From Research Question to Published Paper – Inside the 35-Agent Suite That Guards Academic Integrity

Academic Research Skills (ARS) for Claude Code is an open-source suite of four interconnected skills that transform Anthropic’s Claude Code CLI into a full-spectrum academic research copilot. With 35 specialized agents distributed across 25 modes, ARS covers every stage from initial research question formulation through peer review to final publication – and it does so with mandatory human-in-the-loop checkpoints, anti-sycophancy protocols, and integrity verification gates that cannot be skipped. The project has amassed over 7,000 GitHub stars and continues to grow at nearly 2,000 stars per week, signaling a genuine need in the research community for AI-assisted workflows that respect human agency.

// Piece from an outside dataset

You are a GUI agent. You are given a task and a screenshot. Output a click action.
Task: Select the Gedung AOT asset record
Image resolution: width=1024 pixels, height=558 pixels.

Key Insight: ARS is explicitly designed as a human-in-the-loop tool, not an autonomous paper-writing system. Every pipeline stage ends with a user confirmation checkpoint, and the two integrity gates (Stage 2.5 and Stage 4.5) are mandatory – they cannot be bypassed even if you want to skip them. This design choice is grounded in research by Lu et al. (2026, Nature 651:914-919), whose fully autonomous AI Scientist system published papers through blind peer review but exhibited failure modes including hallucinated results, shortcut reliance, and frame-lock.

Architecture: Four Skills, One Pipeline

The ARS suite is organized as four Claude Code skills that can operate independently or be orchestrated through a 10-stage pipeline. The architecture diagram below shows how these skills relate to each other and to the shared infrastructure that underpins them.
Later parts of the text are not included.